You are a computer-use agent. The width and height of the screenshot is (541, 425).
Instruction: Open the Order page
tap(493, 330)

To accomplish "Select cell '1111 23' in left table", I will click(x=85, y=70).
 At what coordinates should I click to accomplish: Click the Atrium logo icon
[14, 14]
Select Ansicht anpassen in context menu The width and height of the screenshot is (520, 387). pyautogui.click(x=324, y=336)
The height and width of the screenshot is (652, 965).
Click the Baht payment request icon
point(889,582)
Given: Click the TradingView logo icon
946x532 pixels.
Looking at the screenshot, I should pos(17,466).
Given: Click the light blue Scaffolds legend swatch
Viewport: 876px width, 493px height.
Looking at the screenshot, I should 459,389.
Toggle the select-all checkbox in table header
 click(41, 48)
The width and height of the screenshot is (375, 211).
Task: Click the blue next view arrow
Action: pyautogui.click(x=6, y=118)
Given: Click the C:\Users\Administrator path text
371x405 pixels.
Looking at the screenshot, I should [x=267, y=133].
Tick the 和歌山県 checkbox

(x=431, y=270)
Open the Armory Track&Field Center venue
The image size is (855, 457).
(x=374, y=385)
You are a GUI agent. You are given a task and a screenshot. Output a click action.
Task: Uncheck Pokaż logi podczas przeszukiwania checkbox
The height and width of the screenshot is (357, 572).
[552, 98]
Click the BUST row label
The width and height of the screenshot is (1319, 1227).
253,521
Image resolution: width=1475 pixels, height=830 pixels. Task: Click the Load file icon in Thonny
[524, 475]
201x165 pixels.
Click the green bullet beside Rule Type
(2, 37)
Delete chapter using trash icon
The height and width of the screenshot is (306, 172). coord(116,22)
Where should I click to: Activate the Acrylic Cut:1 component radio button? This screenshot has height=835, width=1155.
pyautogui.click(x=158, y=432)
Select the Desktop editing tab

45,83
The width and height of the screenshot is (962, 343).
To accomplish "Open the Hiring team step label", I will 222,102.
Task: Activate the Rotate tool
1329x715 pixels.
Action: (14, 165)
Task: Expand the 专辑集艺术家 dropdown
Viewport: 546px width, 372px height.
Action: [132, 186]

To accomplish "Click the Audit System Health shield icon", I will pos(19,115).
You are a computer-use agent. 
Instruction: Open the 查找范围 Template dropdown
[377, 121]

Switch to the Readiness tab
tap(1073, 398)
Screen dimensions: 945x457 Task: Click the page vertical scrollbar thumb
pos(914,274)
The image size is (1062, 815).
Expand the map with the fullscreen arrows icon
________________
* _THE TASK_: Turn the records, starting at the line that contains "Delete chapter using trash icon" and ending at the last line of the records, into a JSON list of strings with one string per line and blank lines omitted.

* _COMPLETED TASK_:
[
  "Delete chapter using trash icon",
  "The height and width of the screenshot is (306, 172). coord(116,22)",
  "Where should I click to: Activate the Acrylic Cut:1 component radio button? This screenshot has height=835, width=1155.",
  "pyautogui.click(x=158, y=432)",
  "Select the Desktop editing tab",
  "45,83",
  "The width and height of the screenshot is (962, 343).",
  "To accomplish \"Open the Hiring team step label\", I will 222,102.",
  "Task: Activate the Rotate tool",
  "1329x715 pixels.",
  "Action: (14, 165)",
  "Task: Expand the 专辑集艺术家 dropdown",
  "Viewport: 546px width, 372px height.",
  "Action: [132, 186]",
  "To accomplish \"Click the Audit System Health shield icon\", I will pos(19,115).",
  "You are a computer-use agent. ",
  "Instruction: Open the 查找范围 Template dropdown",
  "[377, 121]",
  "Switch to the Readiness tab",
  "tap(1073, 398)",
  "Screen dimensions: 945x457 Task: Click the page vertical scrollbar thumb",
  "pos(914,274)",
  "The image size is (1062, 815).",
  "Expand the map with the fullscreen arrows icon"
]